By most measures, 2018 was a tough year for Facebook. In addition to losing nearly a quarter of its stock market value between June and December, Facebook was a constant fixture in the news for all the wrong reasons, a dynamic that rapidly chipped away at investor trust. For founders and boards of high-growth companies, there are three key lessons to be learned from the social media giant’s travails.
Ensure messenger credibility
Aside from operating fundamentals, erosion of trust with investors can happen when the company’s primary “messenger” is increasingly viewed as untrustworthy. In public companies, the messenger is usually the CEO.
For reasons best left to communication and sociology experts, some CEOs come across as credible and trustworthy, and some don’t. It became clear in 2018 that Facebook CEO Mark Zuckerberg has a credibility problem.
Though the board of Facebook is constrained from doing a whole lot given the company’s ownership structure, the moral of the story is that boards need to act quickly when the trustworthiness quotient of the CEO is deteriorating.
There are three fundamental choices: 1) require the CEO to undertake immersive communication training; 2) if the CEO won’t do that, or if the training isn’t effective, then the company should appoint another officer or director as the company’s spokesperson; and/or 3) terminate the CEO. When boards become aware that the CEO has a material credibility problem, inaction is not an option.
Drop the other shoe
Another principal way that companies erode trust with investors is when bad news comes out in dribs and drabs, typically after public attestations to the contrary. In another era, the “deflect, delay, and deny” strategy had a chance of working because information wasn’t a mouse-click away. That communication methodology is challenging to effectuate in today’s marketplace, and the result is always the same: investors get trained to wait for the other shoe to drop.
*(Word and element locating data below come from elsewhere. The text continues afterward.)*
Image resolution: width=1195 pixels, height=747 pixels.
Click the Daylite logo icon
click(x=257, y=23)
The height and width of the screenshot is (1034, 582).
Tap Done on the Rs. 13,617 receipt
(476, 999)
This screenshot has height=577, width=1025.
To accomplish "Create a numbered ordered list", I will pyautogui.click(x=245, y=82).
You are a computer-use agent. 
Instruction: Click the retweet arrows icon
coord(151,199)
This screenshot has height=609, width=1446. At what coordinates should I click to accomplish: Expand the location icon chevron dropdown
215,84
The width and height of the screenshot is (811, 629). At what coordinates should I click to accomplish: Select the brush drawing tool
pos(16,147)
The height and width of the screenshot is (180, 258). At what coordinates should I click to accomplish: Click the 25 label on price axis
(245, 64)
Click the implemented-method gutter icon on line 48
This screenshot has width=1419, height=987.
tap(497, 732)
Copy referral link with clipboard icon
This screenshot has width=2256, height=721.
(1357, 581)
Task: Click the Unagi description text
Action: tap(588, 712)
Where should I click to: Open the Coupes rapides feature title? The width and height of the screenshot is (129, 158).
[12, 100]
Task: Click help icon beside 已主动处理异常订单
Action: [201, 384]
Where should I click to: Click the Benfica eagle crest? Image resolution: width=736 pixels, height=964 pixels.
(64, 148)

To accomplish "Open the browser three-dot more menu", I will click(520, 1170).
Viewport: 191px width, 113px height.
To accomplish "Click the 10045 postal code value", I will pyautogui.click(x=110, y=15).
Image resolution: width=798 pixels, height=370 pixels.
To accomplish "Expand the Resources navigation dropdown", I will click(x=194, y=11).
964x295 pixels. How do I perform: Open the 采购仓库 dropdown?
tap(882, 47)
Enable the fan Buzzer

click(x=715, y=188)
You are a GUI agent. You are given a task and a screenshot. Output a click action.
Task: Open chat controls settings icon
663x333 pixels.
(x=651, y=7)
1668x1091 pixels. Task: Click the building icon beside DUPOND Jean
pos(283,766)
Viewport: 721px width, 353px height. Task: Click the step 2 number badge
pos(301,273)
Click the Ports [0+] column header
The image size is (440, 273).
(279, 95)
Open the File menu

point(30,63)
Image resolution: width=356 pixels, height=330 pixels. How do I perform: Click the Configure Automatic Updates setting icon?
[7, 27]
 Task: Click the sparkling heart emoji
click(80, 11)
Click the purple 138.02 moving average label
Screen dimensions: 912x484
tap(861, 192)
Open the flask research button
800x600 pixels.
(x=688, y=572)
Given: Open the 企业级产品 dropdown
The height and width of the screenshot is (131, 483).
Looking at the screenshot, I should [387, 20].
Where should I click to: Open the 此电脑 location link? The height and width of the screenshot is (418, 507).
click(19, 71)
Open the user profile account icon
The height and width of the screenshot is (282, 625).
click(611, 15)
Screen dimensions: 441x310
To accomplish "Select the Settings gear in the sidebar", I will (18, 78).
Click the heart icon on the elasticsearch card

From a buy-side perspective, bad news always needs to be delivered in a timely, transparent, and thorough manner. In 2018, Facebook broke this rule more than once, and it’s going to be arduous for Zuckerberg and Chief Operating Officer Sheryl Sandberg to recover their stature with investors, US legislators and regulators, and foreign governments.
There is never a good time to deliver bad news, but deflecting, delaying, and denying is always going to make matters worse.
Sunset certain share structures
It’s impossible to discuss Facebook without alluding to its share structure. Zuckerberg owns nearly 60 percent of the voting shares of the company, predominantly by virtue of a special class of stock that gets 10 votes per share.
As many experts have noted, including Commissioner Robert L. Jackson Jr. of the US Securities and Exchange Commission, dual class structures can be beneficial for a period of time because they allow visionary entrepreneurs to build for the longer term without fear of losing their jobs due to pressure from investors with a shorter-term focus. But, as noted by the Council of Institutional Investors (CII), the gains associated with dual class structures tend to wane over time and become an impediment to shareholder value creation. CII and others have argued that dual class structures should take on a “one share, one vote” structure after a maximum of seven years following an initial public offering (IPO).
Memo to founders: You hold all of your employees accountable on a daily basis because successful companies are meritocracies. Seven years post-IPO is a sufficient period of time for you to be exempted from the meritocracy you built.